クロスリンクについてですが、 削除/引用 No.10892-19 - 2022/10/27 (木) 12:38:07 - Hyde ぼくもdynabeads ProteinGを使用して、FLAG　M2抗体で蛋白精製をトライしています。最終目標は精製蛋白で新たな抗体を作成する予定です。 蛋白の純度を上げるにはクロスリンクが必要ですが、➀BS3（Sulfo-DSS）またはDMPでクロスリンカーによる架橋する方法と➁Dynabeads M-270 Epxiを新たに購入することも考慮しております。 経験的にやはりDynabeads M-270 Epxiが便利で抗体の溶出が少ないでしょうか。

(無題) 削除/引用 No.10892-18 - 2022/10/26 (水) 00:07:00 - 2 IgGはクロスリンクしても、抗体は少し混じる。クロスリンクは100%ないので、溶出の際にどうしても少し外れて混じる。IPの前にクロスリンクしたビーズを、溶出に使う低pHのbufferで１回だけさっと洗う（いつまでも溶出bufferに晒すと抗体が変性して活性が落ちるので注意。）ことで、クロスリンクできてない抗体は除ける。そのあとは直ちに普通のIP用bufferで数回洗う。

(無題) 削除/引用 No.10892-17 - 2022/10/25 (火) 22:38:17 - dynabeads トピ主です。いろいろな考え方があって、参考になります。 sigmaの商品ですか、、、proteintech社の製品を検討していましたが、会社ごとの差もあるのでしょうか。 %inputが増えたというのが、バックグランドが増えた可能性もありますよね。結局厳密に比較した例がないと厳しいですね。誰か論文化していたらいいですが。 https://www.ptglab.com/products/DYKDDDDK-Fab-Trap-Agarose-Kit-ffak.htm

(無題) 削除/引用 No.10892-16 - 2022/10/25 (火) 13:44:20 - asan Sigma の M2アガロースのビーズを使って、FLAGペプチドで溶出するのが一番バックが少なくて確立された方法だと思います。 磁気ビーズは使ったことありますが、経験上精製純度は上がるかもしれませんが、回収量ややや少ない気がするので質量分析に持っていく場合はたくさん使う必要があり予定よりも金がかかるかもしれません。　ChIPseqなどの場合は増幅できますがペプチドの場合は原理上むりなので。 溶出時にIgGが出てくるかどうかって話だと、アガロースだろうが磁気ビーズだろうがクロスリンクの仕方次第です。

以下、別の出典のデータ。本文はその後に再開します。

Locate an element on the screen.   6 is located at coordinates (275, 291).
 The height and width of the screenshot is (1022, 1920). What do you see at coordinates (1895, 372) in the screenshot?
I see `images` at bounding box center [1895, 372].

(無題) 削除/引用 No.10892-14 - 2022/10/25 (火) 12:05:10 - おお >[Re:13] 散々さんは書きました : > > [Re:2] おおさんは書きました : > > 未使用で磁性を帯びてないカッセットテープやフロッピーディスクなども磁気テープ、磁気ディスクと言われたりします。学術的定義についてはよくわかりません。 > > 磁気テープ、磁気ディスクは保磁力があって、一度磁場に曝されると外部磁場が取り除かれても磁化したままになって磁気を帯びているが、磁性粒子は超常磁性の磁性体から作られていて残留磁化はゼロ。　磁性体から作られているから磁性粒子。 ありがとうございました。存じ上げております。それは常識的だと思いますがそうでもないのですかね。

(無題) 削除/引用 No.10892-13 - 2022/10/25 (火) 11:01:16 - 散々 > [Re:2] おおさんは書きました : > 未使用で磁性を帯びてないカッセットテープやフロッピーディスクなども磁気テープ、磁気ディスクと言われたりします。学術的定義についてはよくわかりません。 磁気テープ、磁気ディスクは保磁力があって、一度磁場に曝されると外部磁場が取り除かれても磁化したままになって磁気を帯びているが、磁性粒子は超常磁性の磁性体から作られていて残留磁化はゼロ。　磁性体から作られているから磁性粒子。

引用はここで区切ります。